▸ **TASK TO COMPLETE**
Reproduce the passage of the article about China's Party Congress word for word, starting with "The congress —" and going on through "around 200 members.".

*** Opening of TEXT ***

China’s Communist Party Congress to open October 16

The meeting in the capital Beijing is widely expected to see President Xi reinstated as president for an unprecedented third term.


China’s ruling Communist Party will begin its 20th Party Congress on October 16, state media reported Tuesday, a landmark meeting at which President Xi Jinping is expected to be anointed as the country’s most powerful leader in decades.

The meeting in the capital Beijing is widely expected to see Xi reinstated as president for an unprecedented third term.

It will also see the unveiling of a new top leadership line-up, as Xi consolidates his grip on the party and his position as the most powerful Chinese leader since the country’s founder Mao Zedong. 

The congress — held every five years — will be an “extremely important conference”, according to a report by state broadcaster CCTV on a Monday meeting of the country’s 25-member Politburo.

Preparatory work for the conference is “progressing smoothly”, the report added. 

The event will see about 2,300 Communist Party delegates from across the country descend on Beijing in a highly choreographed exercise to pick members of the party’s Central Committee of around 200 members.

*** Close of TEXT ***
*** Opening of GIVEN INFORMATION ***

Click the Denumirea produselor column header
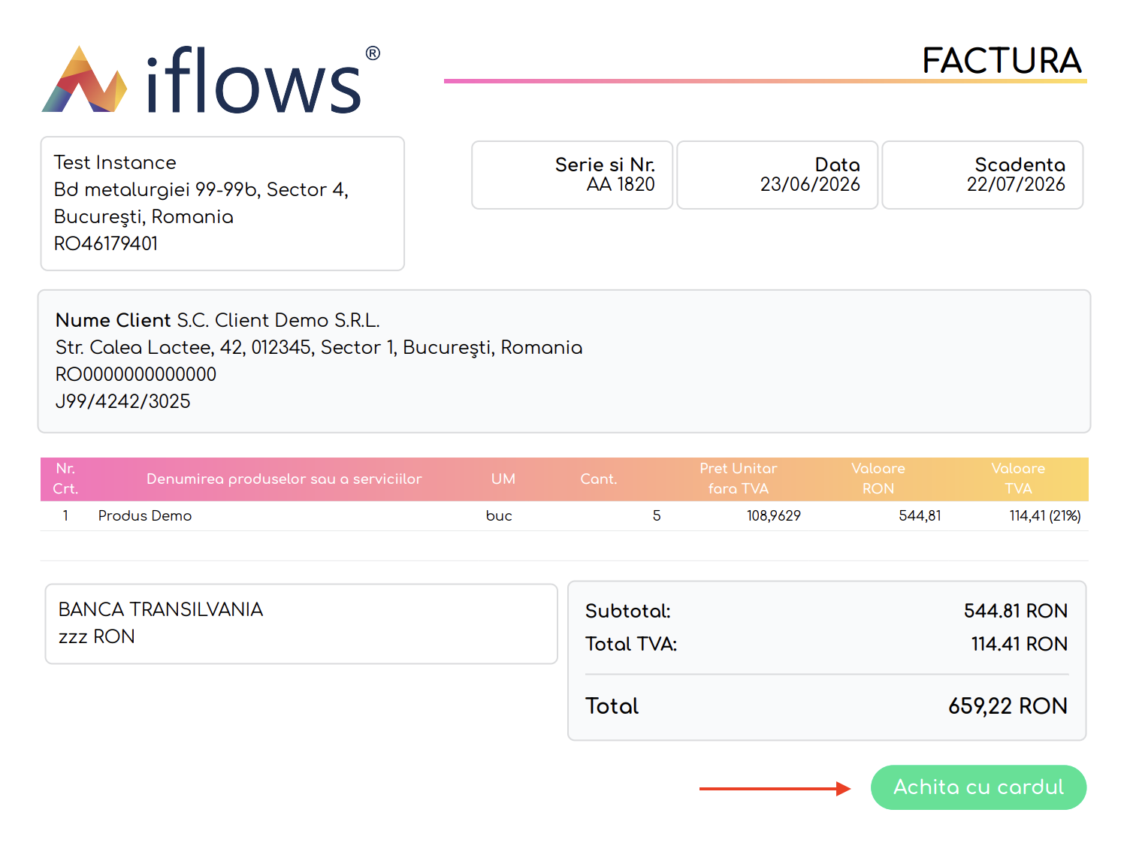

*** Close of GIVEN INFORMATION ***

▸ **OUTPUT**
The congress — held every five years — will be an “extremely important conference”, according to a report by state broadcaster CCTV on a Monday meeting of the country’s 25-member Politburo.

Preparatory work for the conference is “progressing smoothly”, the report added. 

The event will see about 2,300 Communist Party delegates from across the country descend on Beijing in a highly choreographed exercise to pick members of the party’s Central Committee of around 200 members.